Plunging directly into the modern-day world with an escalating situation involving North Korea (the details of which are frustratingly scant), Disclosure Day follows two seemingly disparate people who are inextricably bound.
The first is on-the-run Daniel Kellner (O'Connor) who is being hunted by shadowy government organization Wardex, headed by the sinister Scanlon (Firth).
The second is restless smalltown TV weather presenter Margaret Fairchild (an uniformly excellent Blunt, who deftly turns on a dime), whose world changes abruptly when she starts talking in an unknown dialect on air.
Behind the scenes of all of this is Colman Domingo's puppetmaster Hugo, whose desire to get the truth out there about government dealings binds everything together...
Disclosure Day promised so much in mysterious trailers that played up the alien and the action edges.
But the film itself delivers little in way of a sense of the alien and the human conflict which hasn't already been done better by 90s sci-fi series The X-Files.

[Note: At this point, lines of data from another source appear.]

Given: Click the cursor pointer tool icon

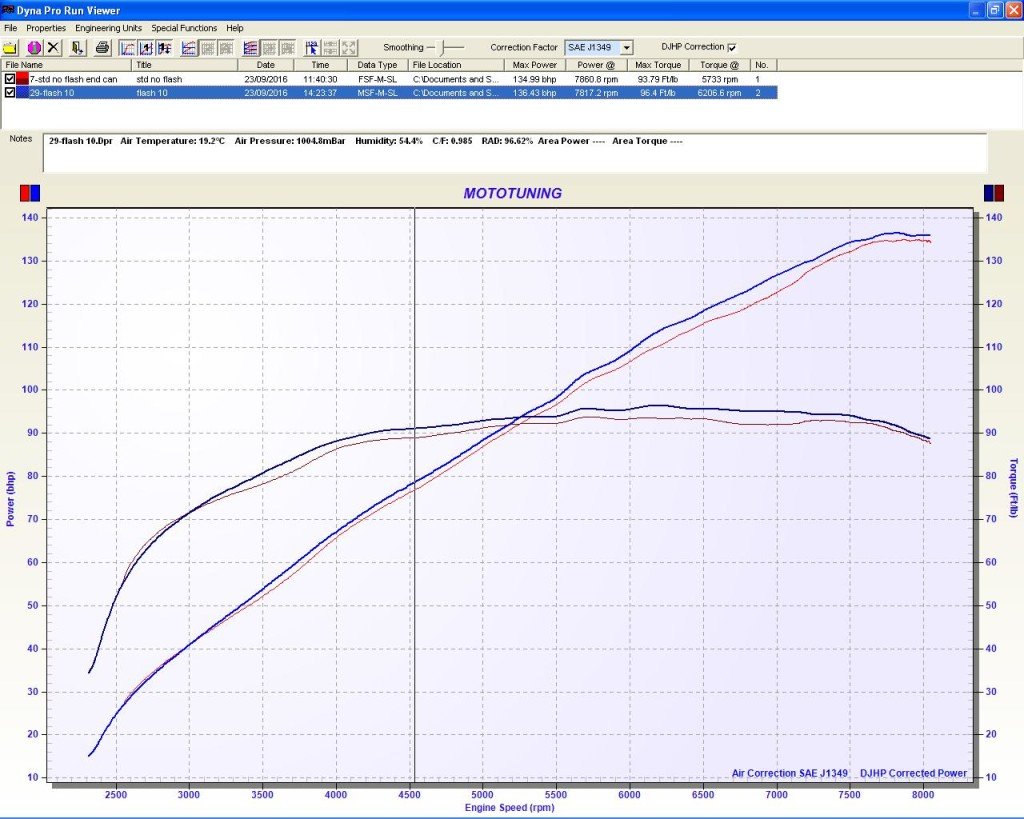Looking at the screenshot, I should tap(312, 47).
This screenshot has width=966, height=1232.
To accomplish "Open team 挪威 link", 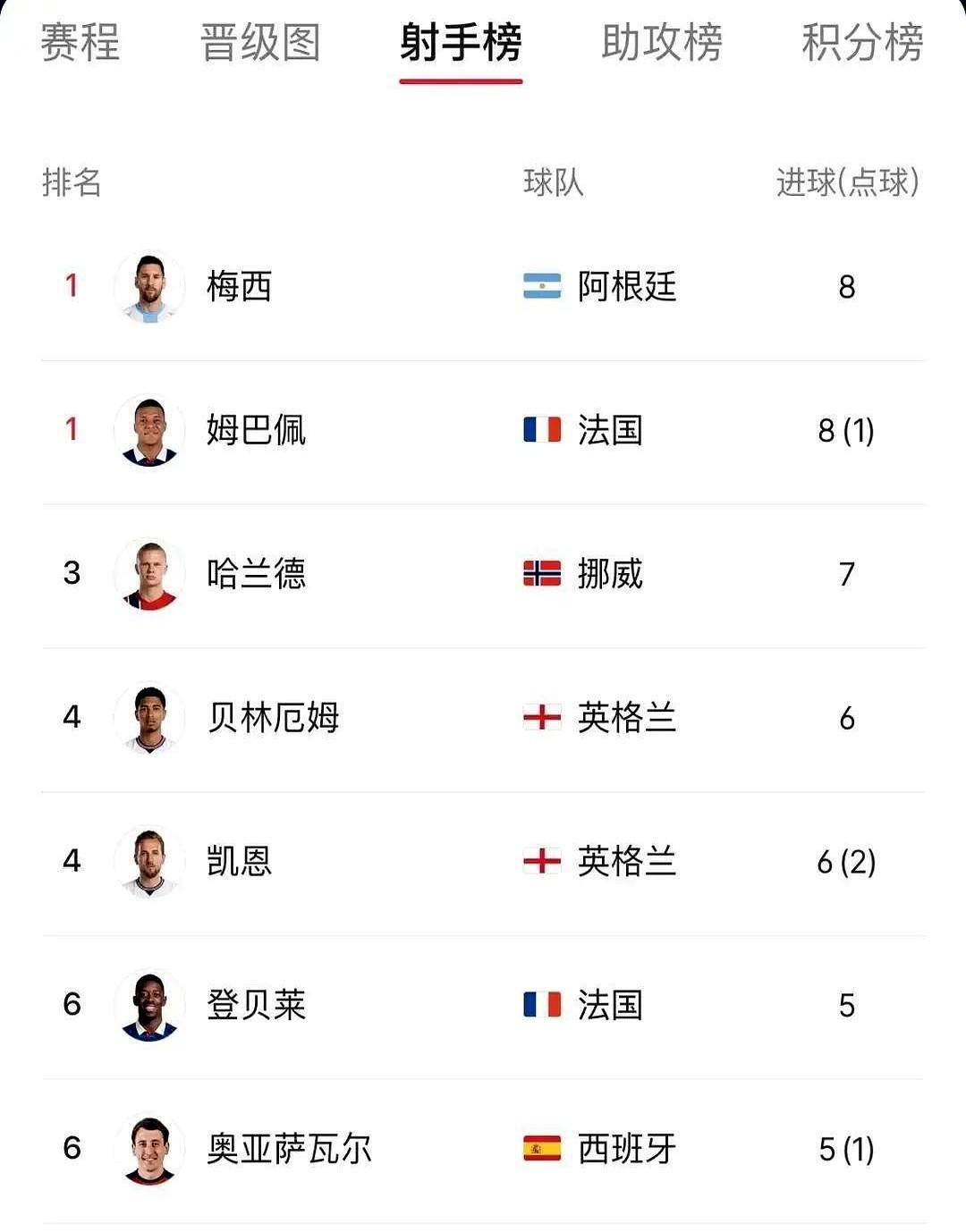I will tap(610, 574).
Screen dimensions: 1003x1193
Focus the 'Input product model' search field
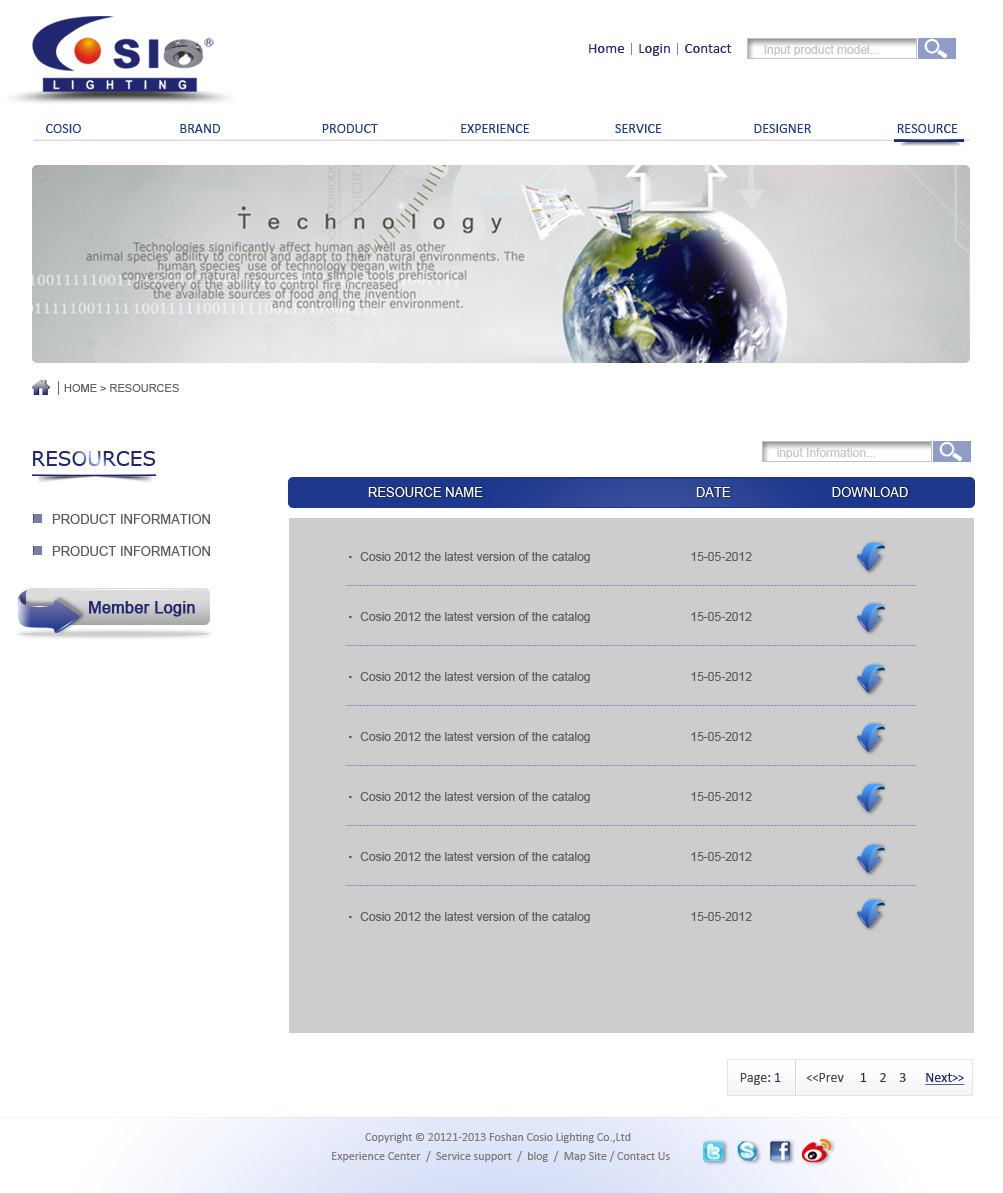(832, 50)
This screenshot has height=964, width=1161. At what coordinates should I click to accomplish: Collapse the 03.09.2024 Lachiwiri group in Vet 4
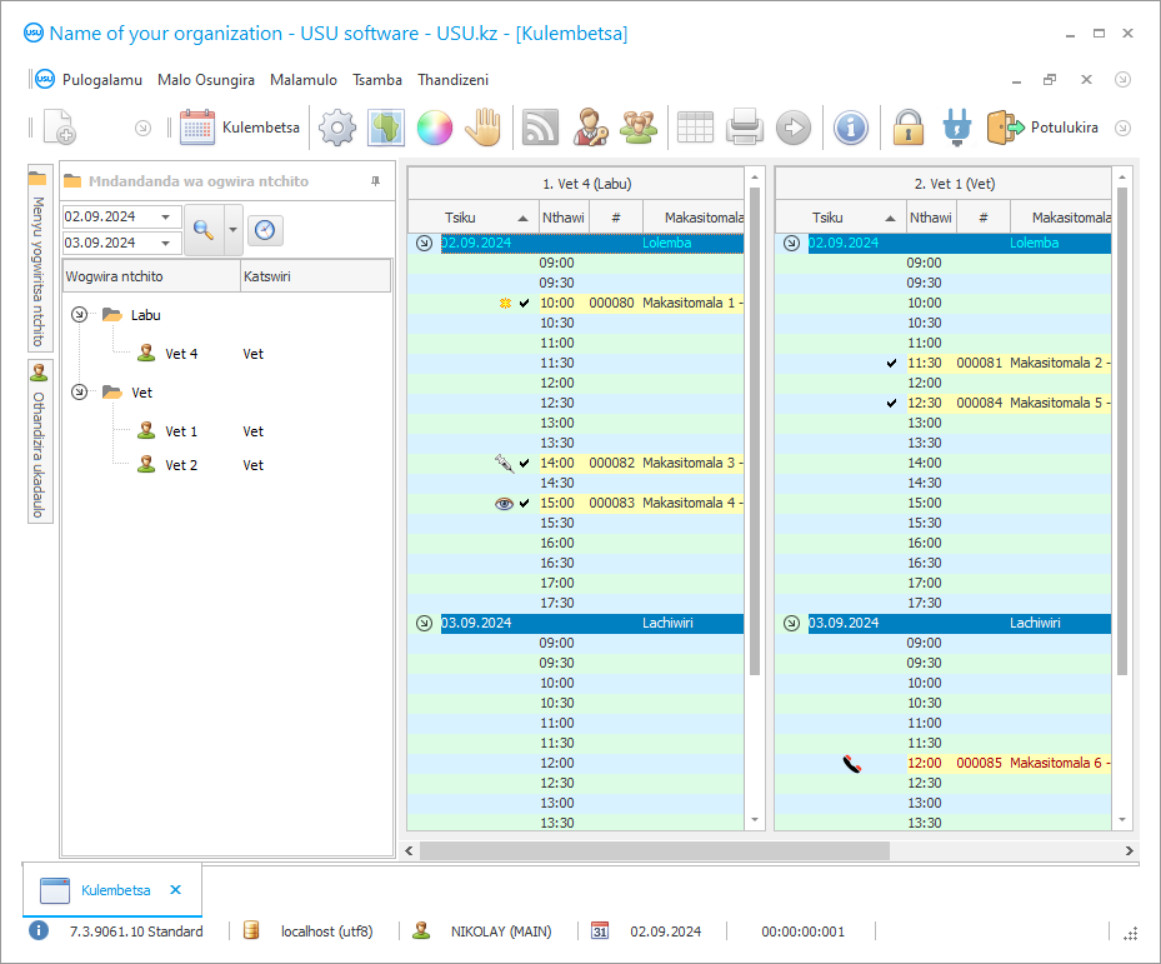(x=424, y=623)

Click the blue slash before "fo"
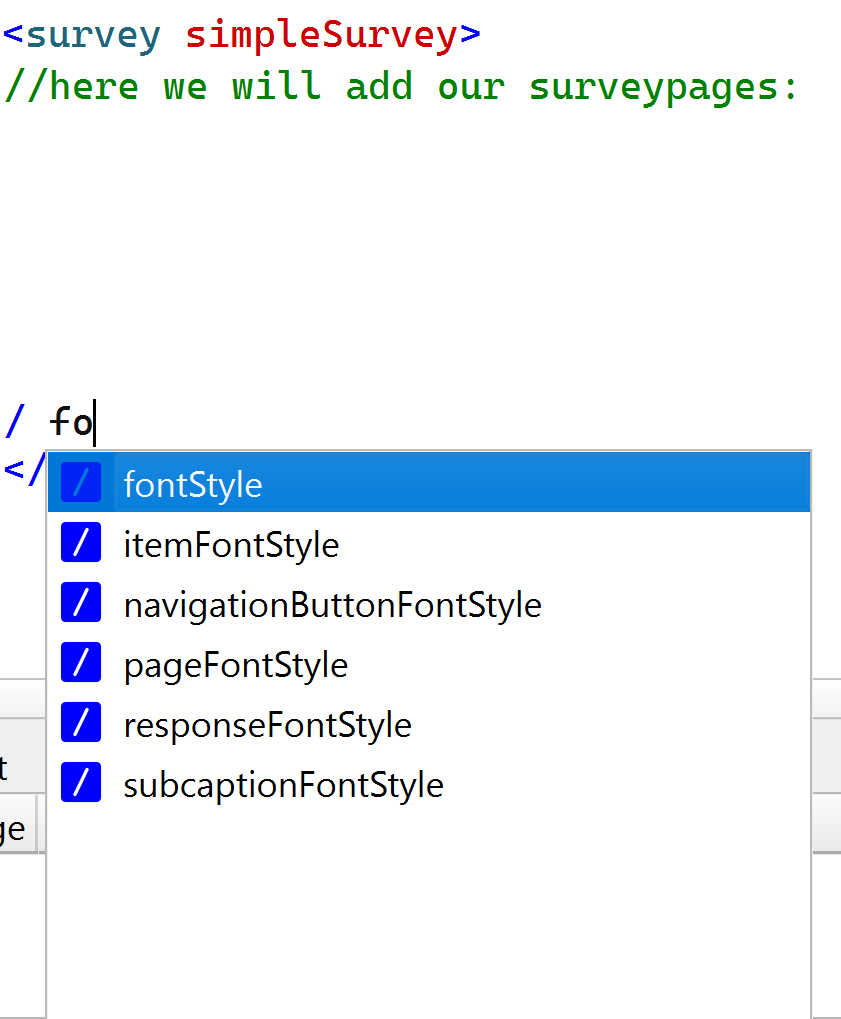(14, 422)
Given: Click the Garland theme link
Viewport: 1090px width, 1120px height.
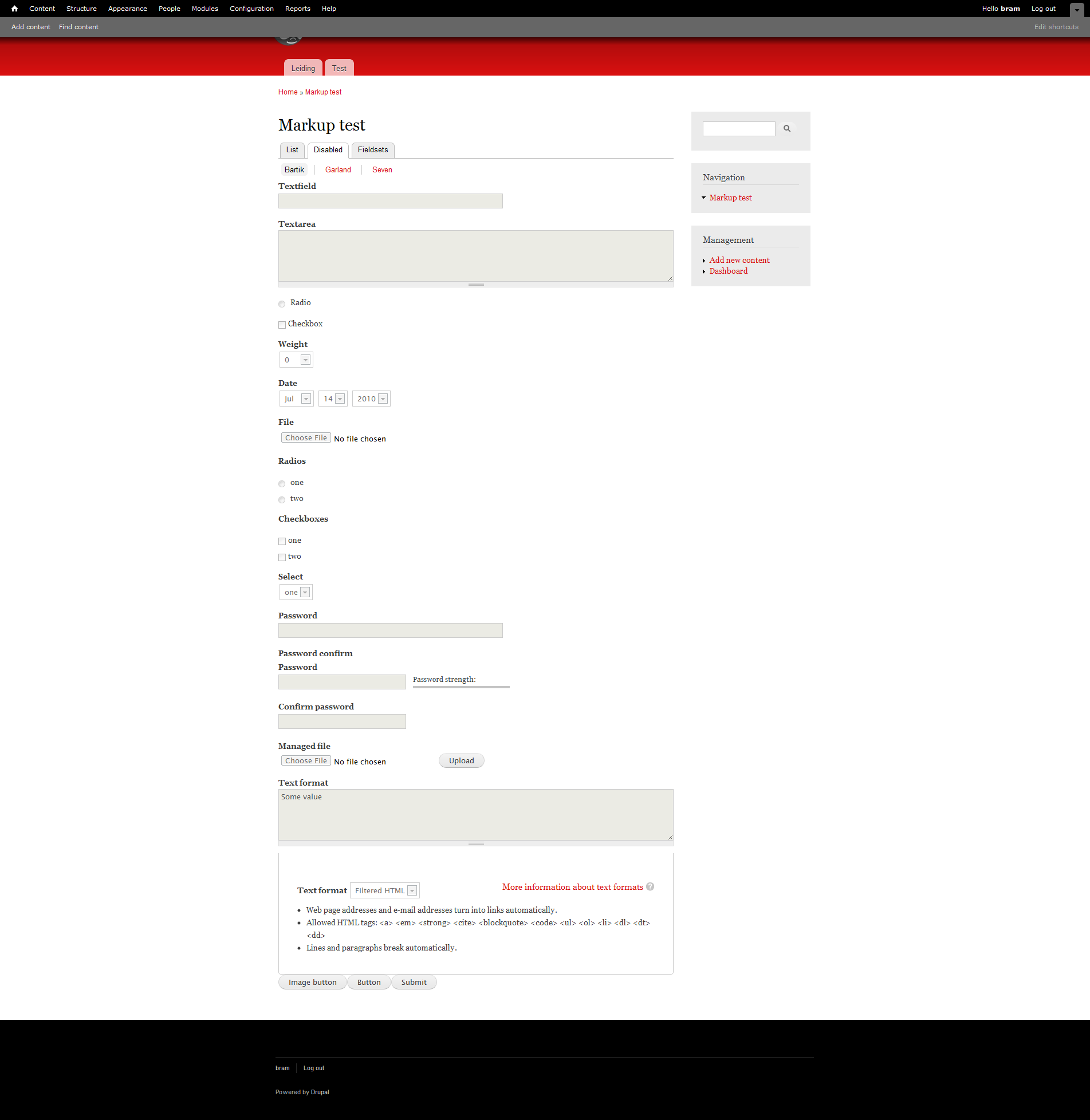Looking at the screenshot, I should tap(337, 169).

It's even got big things to ask about ideologies clashing, about what happens to faith if we're not the only ones here - issues that are raised early on but just are frustratingly cast aside.
And yet, in between government agents acting extremely dumb and plot conveniences flying around, there are some wonderful touches, some reminders of the old Spielberg magic.
Whether it's a sequence involving animals that seem benign that changes on the simple turn of a camera or a tight train-set action scene, Spielberg still knows how to craft the wondrous.
And his cast is solid too.
Whether it's Firth playing up some of the ambiguity of his control issues or Blunt's completely compelling performance which runs the gamut of human emotions from scared to intrigued, there is much to admire from the human elements.
However, too much of Disclosure Day is clothed within cod psychology, trauma exploration or just outright hokum to recall the sense of impact aliens had during the world of Close Encounters of the Third Kind or E.T.
Plus some ropey CGI moments and aliens just lower proceedings and delivers more guffaws than awe-filled moments.
The promise shown between Hewson's faith-fuelled Jane and O'Connor' Danny has much of the old Mulder and Scully dynamic until it's abandoned.
The truth may be out there - but based on this alone, the simple truth of the matter is that Disclosure Day just isn't as good as it could have been.
And its last scene alone shows just unnecessarily didactic and not based in reality Spielberg's tale has become over nearly 150 minutes.
It's a shame that the filmmaker who has spent so much of his career looking to the skies for inspiration seems to have become lost in the clouds for this movie - it's one of the biggest disappointments of the year - a drab, dull chase thriller that rarely thrills.